WHAT: The Long Winter WWII Airsoft Simulation
WHEN: 19-20 DEC 2009
WHERE: Home, WA
COST: $30
In early December 1944, Third Army's leading elements had pushed across the German border at several places along its front as the Germans withdrew into the Westwall. The 95th Division captured an intact bridge across the Saar River at Saarlautern in XX Corps' zone and encountered some of the stiffest resistance yet experienced, as the German troops fought to defend their own soil. The Americans discovered that the town of Saarlautern itself was part of the Westwall. Unlike the Maginot Line or the Metz fortifications, the Westwall did not consist of gigantic underground fortresses and heavy artillery emplacements. Instead, it was a belt of tank obstacles, barbed wire, pillboxes, and fortified buildings. Although the Germans considered the Westwall to be antiquated, shallow, and poorly equipped, it nonetheless constituted a formidable military obstacle. In Saarlautern the fighting was literally house-to-house and pillbox-to-pillbox. To facilitate the slow infantry advance, XX Corps' artillery fired in direct support of small units. The 8-inch and 240-mm pieces adjusted their fire on individual buildings on one side of the street, while American infantrymen on the opposite side of the street prepared to advance. The 90th Division forced a crossing of the Saar at Dillingen and encountered similar resistance. Casualties mounted as the Germans brought to bear the heaviest artillery fire that Third Army had yet experienced.

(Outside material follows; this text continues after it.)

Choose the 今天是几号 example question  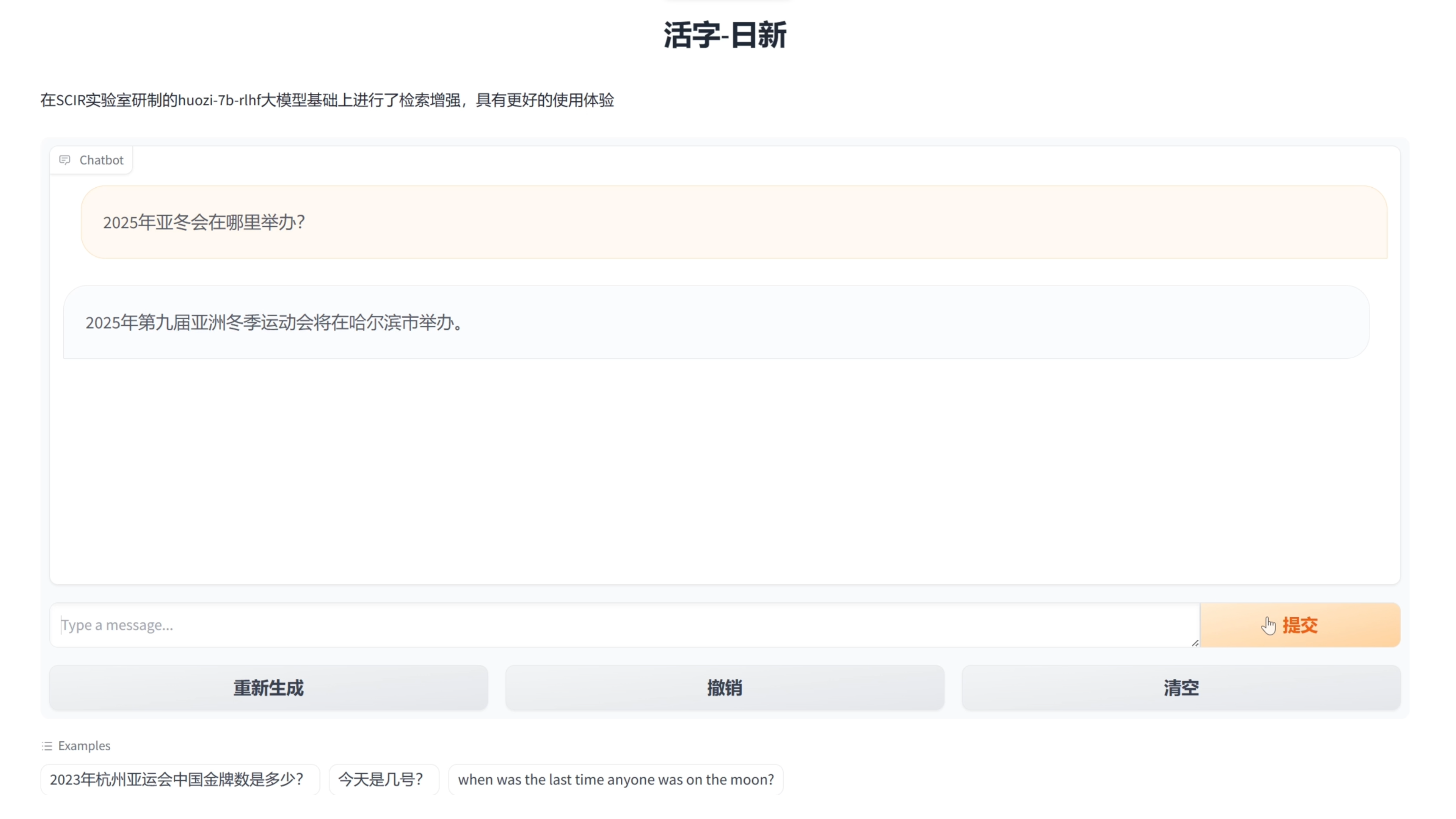point(381,780)
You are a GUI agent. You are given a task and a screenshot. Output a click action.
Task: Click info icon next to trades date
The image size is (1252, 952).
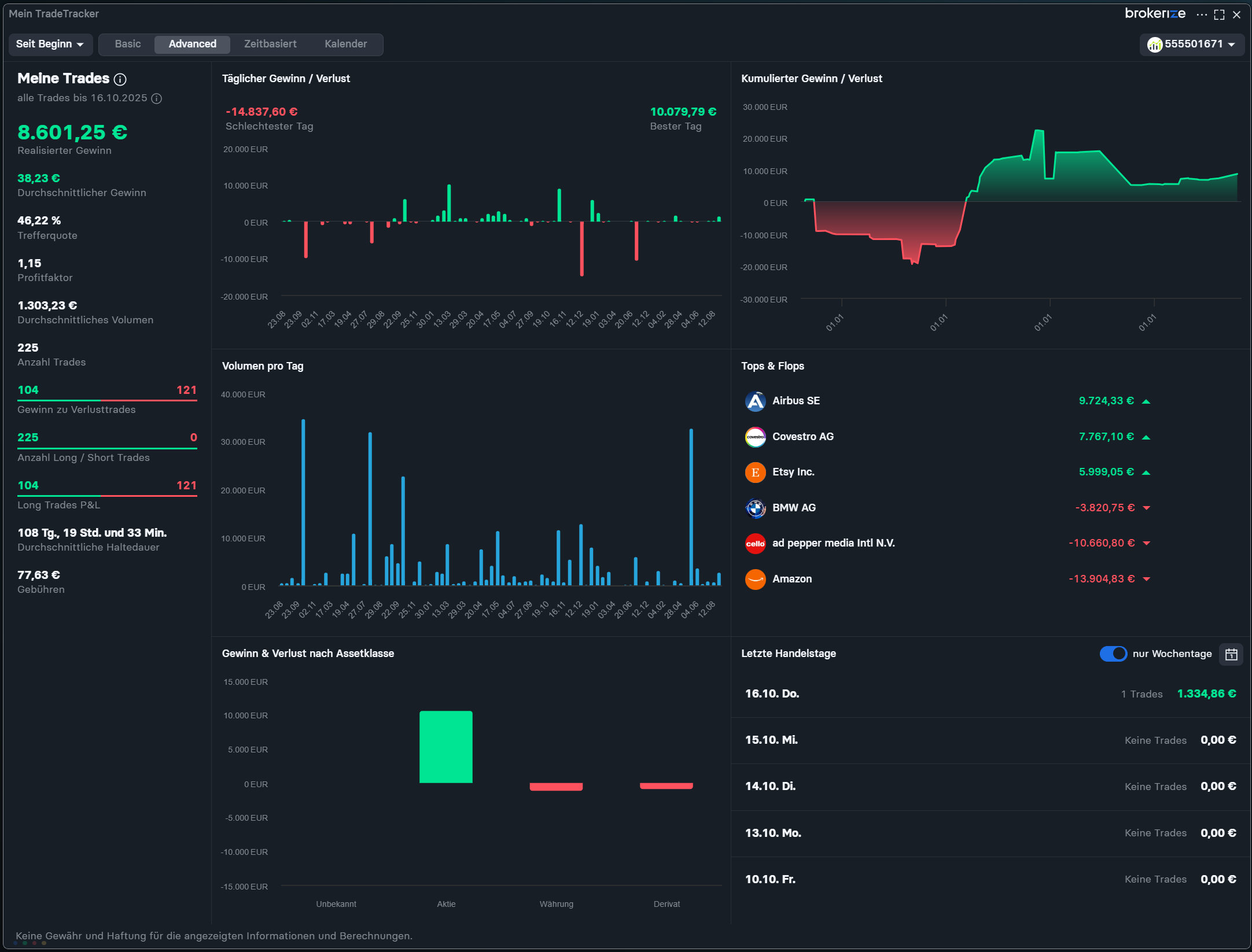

With toeholds established in the Westwall, LTG Patton initiated planning for a new offensive scheduled to jump off on 19 December. Veteran units such as the long-suffering 5th Division were pulled out of the action for reorganization and training. Patton received another corps headquarters, III Corps, and some fresh units, including 87th Division. Third Army's objectives for the December offensive were the same as they had been in August--bridgeheads across the Rhine in the vicinity of Mannheim and Mainz.
Preparations for the attack were well under way when, on 16 December, Third Army received fragmentary indications of trouble in First Army's sector to the north. It rapidly became apparent that a full-scale German counteroffensive was under way in the Ardennes. Patton quickly canceled the December offensive and implemented a contingency plan drawn up some days previously. The XX Corps abandoned its dearly bought bridgeheads over the Saar and assumed defensive positions on the west bank. On 20 December, XII Corps and III Corps, which had supervised the retraining of infantry fillers, shuffled divisions and turned north to strike the flank of the German penetration in the Ardennes. Third Army eventually assumed control of one other corps fighting in the Ardennes. The reorientation of a field army from east to north involved routing 12,000 vehicles along four roads, establishing a completely new set of supply points, and restructuring Third Army's entire signals network to support a new army headquarters in Luxembourg. Third Army troops entered the Battle of the Bulge on 22 December, and 4 days later LTC Creighton Abrams of Arracourt fame led his battalion of the 4th Armored Division to the relief of Bastogne.